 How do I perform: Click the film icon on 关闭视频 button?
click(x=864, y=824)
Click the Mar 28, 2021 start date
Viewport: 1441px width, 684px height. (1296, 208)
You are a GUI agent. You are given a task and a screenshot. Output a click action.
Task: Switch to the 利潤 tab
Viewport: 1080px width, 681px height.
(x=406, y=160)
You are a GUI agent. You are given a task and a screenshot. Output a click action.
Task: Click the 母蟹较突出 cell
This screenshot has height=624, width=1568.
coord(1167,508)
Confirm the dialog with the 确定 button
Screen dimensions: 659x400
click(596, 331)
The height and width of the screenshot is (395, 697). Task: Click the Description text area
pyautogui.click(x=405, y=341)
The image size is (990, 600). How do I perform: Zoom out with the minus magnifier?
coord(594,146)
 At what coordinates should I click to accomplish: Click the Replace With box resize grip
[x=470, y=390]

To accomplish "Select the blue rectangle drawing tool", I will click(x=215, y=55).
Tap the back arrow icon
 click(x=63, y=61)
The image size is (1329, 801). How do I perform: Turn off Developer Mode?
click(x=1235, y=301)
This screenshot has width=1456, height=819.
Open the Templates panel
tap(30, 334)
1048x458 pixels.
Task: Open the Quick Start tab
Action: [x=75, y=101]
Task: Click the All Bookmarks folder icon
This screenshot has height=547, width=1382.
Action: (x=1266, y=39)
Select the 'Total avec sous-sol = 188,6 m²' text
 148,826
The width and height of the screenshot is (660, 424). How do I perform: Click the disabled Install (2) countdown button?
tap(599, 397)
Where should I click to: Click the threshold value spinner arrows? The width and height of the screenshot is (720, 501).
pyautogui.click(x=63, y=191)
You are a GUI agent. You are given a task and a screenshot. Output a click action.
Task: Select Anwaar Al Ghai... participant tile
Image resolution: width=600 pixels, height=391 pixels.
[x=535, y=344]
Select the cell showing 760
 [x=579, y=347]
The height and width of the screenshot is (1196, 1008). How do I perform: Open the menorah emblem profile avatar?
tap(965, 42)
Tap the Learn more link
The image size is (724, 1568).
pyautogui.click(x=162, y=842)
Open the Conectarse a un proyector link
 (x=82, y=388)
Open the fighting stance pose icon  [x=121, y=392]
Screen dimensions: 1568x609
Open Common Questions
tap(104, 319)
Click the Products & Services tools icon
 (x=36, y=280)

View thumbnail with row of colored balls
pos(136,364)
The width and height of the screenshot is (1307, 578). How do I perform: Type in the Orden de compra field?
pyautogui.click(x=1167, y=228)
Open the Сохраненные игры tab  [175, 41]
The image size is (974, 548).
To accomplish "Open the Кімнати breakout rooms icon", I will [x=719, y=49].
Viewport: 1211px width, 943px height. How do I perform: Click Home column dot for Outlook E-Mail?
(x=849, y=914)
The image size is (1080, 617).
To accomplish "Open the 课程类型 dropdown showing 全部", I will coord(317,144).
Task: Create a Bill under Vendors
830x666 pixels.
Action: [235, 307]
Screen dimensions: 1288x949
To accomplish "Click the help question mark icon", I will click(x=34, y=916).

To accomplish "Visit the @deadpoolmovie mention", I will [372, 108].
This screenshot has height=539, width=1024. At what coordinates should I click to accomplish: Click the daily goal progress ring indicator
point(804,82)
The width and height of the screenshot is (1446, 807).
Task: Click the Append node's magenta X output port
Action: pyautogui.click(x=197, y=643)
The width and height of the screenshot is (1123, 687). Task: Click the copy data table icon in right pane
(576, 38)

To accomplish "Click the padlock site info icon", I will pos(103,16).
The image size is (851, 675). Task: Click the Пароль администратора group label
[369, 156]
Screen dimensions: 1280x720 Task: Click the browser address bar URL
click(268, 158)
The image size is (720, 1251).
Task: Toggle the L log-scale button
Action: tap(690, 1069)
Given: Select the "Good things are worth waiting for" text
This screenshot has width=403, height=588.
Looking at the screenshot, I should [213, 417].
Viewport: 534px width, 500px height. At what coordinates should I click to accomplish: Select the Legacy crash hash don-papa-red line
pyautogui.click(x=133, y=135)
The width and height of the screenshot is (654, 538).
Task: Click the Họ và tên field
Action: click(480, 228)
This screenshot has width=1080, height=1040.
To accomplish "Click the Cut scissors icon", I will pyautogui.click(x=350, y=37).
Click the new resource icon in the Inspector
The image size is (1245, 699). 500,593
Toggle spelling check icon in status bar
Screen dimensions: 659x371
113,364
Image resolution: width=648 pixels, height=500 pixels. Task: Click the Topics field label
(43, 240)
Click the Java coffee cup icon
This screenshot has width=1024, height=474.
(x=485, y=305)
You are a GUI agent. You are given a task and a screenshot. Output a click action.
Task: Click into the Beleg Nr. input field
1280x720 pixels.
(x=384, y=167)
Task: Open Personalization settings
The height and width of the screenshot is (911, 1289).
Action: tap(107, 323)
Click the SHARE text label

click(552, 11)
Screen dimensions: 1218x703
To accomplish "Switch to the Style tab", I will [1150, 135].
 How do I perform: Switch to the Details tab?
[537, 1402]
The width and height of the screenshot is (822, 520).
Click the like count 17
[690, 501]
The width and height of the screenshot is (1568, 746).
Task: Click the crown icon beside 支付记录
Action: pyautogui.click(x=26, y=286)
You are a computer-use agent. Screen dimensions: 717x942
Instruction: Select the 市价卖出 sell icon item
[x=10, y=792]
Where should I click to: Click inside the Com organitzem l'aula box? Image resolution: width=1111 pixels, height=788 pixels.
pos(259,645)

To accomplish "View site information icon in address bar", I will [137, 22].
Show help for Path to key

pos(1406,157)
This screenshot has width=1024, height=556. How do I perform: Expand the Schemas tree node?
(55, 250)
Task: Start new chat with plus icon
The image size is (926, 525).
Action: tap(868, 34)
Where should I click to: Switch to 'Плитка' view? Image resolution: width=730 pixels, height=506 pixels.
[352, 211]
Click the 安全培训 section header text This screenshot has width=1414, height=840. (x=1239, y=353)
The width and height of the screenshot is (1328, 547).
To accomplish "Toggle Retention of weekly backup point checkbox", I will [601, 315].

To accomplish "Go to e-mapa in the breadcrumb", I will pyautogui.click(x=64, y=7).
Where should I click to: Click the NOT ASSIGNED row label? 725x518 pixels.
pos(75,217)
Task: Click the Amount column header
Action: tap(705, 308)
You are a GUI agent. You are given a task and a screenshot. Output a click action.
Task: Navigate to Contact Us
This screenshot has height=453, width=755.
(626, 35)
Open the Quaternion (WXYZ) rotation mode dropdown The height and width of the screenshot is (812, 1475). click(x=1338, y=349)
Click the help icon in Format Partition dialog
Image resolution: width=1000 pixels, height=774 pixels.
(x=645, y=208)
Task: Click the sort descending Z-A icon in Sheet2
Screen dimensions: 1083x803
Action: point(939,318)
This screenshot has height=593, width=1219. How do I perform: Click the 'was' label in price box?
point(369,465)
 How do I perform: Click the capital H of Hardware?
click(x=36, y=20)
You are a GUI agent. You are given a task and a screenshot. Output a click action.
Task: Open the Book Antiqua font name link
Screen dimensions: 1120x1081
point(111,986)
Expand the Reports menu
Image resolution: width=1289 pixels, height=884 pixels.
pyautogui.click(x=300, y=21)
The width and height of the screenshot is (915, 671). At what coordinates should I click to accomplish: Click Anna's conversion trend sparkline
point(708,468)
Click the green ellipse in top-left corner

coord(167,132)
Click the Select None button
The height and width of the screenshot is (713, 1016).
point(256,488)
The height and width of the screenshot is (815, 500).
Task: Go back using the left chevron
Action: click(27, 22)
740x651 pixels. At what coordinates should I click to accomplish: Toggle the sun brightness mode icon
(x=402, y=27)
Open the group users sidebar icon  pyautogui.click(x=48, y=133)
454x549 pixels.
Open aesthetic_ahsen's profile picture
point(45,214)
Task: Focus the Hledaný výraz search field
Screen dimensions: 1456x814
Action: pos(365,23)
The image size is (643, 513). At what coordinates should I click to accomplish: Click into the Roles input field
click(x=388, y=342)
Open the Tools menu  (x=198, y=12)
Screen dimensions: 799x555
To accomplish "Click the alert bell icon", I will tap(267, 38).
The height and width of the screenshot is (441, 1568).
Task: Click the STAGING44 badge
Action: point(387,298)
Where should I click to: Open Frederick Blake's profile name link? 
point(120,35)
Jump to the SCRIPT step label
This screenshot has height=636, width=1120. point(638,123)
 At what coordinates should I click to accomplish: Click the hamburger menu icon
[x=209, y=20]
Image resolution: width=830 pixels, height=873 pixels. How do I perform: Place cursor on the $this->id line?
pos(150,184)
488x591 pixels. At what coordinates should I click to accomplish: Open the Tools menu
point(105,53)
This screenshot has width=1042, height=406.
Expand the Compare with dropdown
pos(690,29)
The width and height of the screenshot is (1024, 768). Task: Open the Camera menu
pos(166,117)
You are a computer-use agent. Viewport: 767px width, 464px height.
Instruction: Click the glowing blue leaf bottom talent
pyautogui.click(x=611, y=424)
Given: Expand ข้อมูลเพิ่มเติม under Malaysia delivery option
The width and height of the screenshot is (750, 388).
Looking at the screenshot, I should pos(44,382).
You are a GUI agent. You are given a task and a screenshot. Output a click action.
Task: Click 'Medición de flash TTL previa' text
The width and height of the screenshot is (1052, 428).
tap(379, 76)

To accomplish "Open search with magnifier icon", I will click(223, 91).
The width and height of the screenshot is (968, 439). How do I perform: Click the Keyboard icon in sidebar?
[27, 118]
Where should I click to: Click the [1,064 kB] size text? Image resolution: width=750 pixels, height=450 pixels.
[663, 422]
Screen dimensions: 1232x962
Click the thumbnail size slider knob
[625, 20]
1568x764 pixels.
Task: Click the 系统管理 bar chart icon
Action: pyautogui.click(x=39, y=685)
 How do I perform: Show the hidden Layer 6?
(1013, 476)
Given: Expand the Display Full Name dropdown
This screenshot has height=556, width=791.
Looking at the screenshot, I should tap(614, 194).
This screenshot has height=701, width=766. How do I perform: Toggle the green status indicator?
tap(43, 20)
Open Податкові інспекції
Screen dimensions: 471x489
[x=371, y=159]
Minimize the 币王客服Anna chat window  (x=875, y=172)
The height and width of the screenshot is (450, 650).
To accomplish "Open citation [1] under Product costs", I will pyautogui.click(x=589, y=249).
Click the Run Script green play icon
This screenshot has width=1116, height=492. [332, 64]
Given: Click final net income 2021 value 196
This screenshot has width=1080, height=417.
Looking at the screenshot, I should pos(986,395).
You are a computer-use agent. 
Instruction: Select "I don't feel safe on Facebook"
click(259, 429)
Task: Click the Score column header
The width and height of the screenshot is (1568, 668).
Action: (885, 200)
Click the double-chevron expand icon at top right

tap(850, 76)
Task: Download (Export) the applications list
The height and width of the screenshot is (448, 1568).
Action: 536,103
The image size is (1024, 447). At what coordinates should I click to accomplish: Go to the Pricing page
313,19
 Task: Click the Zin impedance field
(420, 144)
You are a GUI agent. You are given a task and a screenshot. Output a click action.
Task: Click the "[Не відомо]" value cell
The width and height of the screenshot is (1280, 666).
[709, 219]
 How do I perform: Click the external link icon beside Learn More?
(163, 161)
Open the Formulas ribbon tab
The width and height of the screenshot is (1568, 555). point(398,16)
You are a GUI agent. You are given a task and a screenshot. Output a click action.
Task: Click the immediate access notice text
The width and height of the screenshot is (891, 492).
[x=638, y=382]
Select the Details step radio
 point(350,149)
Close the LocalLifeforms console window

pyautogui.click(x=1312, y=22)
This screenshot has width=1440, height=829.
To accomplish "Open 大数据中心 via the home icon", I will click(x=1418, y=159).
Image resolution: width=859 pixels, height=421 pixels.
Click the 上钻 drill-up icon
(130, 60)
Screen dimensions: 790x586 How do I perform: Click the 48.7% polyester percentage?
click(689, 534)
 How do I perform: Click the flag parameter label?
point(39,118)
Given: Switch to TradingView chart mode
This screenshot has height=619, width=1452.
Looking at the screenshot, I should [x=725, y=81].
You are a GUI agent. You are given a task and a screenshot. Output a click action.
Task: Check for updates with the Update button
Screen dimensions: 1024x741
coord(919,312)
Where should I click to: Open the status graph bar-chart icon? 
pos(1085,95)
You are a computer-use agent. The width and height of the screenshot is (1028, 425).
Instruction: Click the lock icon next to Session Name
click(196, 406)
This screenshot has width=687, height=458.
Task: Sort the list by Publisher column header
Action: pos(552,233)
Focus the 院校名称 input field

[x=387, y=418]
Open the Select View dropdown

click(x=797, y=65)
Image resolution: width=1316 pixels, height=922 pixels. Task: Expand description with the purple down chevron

——

The task:
Keeping every character as it is, restate the lines above that run from the line with "Open the Formulas ribbon tab" through the line with "Given: Switch to TradingView chart mode", both included, and nothing else.

Written answer:
Open the Formulas ribbon tab
The width and height of the screenshot is (1568, 555). point(398,16)
You are a GUI agent. You are given a task and a screenshot. Output a click action.
Task: Click the immediate access notice text
The width and height of the screenshot is (891, 492).
[x=638, y=382]
Select the Details step radio
 point(350,149)
Close the LocalLifeforms console window

pyautogui.click(x=1312, y=22)
This screenshot has width=1440, height=829.
To accomplish "Open 大数据中心 via the home icon", I will click(x=1418, y=159).
Image resolution: width=859 pixels, height=421 pixels.
Click the 上钻 drill-up icon
(130, 60)
Screen dimensions: 790x586 How do I perform: Click the 48.7% polyester percentage?
click(689, 534)
 How do I perform: Click the flag parameter label?
point(39,118)
Given: Switch to TradingView chart mode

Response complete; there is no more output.